Auckland researchers are developing new technology that reduces the amount of healthy tissue cancer patients expose during radiotherapy.
A computer program called Carina can reduce the amount of healthy tissue exposed to radiation by 30 per cent.
Its potential is particularly important in more delicate cases such as brain, neck and prostate tumours, where radiotherapy aims to kill the tumour while limiting damage to surrounding healthy tissue.
Auckland University researchers believe Carina can calculate the best treatment for patients undergoing intensity modulated radiotherapy - often used for more complicated tumours.
This form of treatment allows the radiation beam to be split into smaller beams of differing intensity.
Associate Professor Matthias Ehrgott, from the university's engineering science department, said a treatment plan, based on an oncologist's prescription, must specify the number and direction of the beams and the intensity for each.
"With standard cases, medical physicists know that they will get good results. But it is far more difficult for them to develop a treatment approach in complicated cases where a tumour may be wrapped around, for instance, the spinal cord or the brain stem."
Researchers took data from real hospital cases, ran the information through Carina, and compared it with what treatment planners did in hospitals.

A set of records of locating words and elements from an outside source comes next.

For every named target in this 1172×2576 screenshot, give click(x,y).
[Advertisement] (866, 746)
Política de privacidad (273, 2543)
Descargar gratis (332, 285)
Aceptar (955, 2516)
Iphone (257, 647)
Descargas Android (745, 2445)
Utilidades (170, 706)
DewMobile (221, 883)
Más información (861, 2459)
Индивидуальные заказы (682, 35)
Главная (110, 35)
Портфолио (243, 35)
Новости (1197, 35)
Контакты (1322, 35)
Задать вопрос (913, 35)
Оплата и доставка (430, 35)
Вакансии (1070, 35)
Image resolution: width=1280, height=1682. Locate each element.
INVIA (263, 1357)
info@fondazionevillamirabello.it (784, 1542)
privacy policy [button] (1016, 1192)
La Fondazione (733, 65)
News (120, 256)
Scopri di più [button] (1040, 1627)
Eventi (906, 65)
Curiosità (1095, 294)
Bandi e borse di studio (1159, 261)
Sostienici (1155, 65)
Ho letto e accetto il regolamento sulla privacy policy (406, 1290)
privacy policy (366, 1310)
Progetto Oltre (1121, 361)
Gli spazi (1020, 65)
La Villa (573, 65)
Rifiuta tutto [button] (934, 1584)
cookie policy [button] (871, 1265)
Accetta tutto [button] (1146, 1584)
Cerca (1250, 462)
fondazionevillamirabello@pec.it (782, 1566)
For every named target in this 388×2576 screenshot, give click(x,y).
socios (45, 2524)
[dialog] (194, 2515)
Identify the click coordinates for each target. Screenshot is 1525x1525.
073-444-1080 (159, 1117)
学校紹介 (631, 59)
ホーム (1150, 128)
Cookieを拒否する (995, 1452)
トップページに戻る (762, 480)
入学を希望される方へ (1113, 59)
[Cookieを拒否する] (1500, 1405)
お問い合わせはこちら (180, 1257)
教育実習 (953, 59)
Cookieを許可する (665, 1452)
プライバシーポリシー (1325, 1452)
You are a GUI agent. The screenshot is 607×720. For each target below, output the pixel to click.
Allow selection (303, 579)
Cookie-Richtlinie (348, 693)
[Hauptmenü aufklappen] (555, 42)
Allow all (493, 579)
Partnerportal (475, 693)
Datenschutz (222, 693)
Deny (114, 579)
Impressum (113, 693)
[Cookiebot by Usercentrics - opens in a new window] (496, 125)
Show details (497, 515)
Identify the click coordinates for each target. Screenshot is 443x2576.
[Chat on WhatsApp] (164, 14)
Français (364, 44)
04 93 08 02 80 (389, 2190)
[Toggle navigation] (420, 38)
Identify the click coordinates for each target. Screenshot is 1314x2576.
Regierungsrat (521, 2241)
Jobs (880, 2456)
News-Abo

In one case, a patient with a brain tumour received a high radiation dose to 70 per cent of the brain stem under the conventional plan.
In a plan calculated with the software, only 40 per cent of the brain stem received the same dosage.
"If you can reduce the volume of any healthy organ that's exposed to radiation, that's always big progress," Professor Ehrgott said.
"It's impossible to avoid radiation exposure completely because you have tumours usually next to some critical organ."
The treatment planning process was also less time-consuming, said Professor Ehrgott, as the treatment planner did not need to do the calculations manually.
He said the program, being developed with the Auckland District Health Board, needed another three years' work before it would be ready for clinical trials.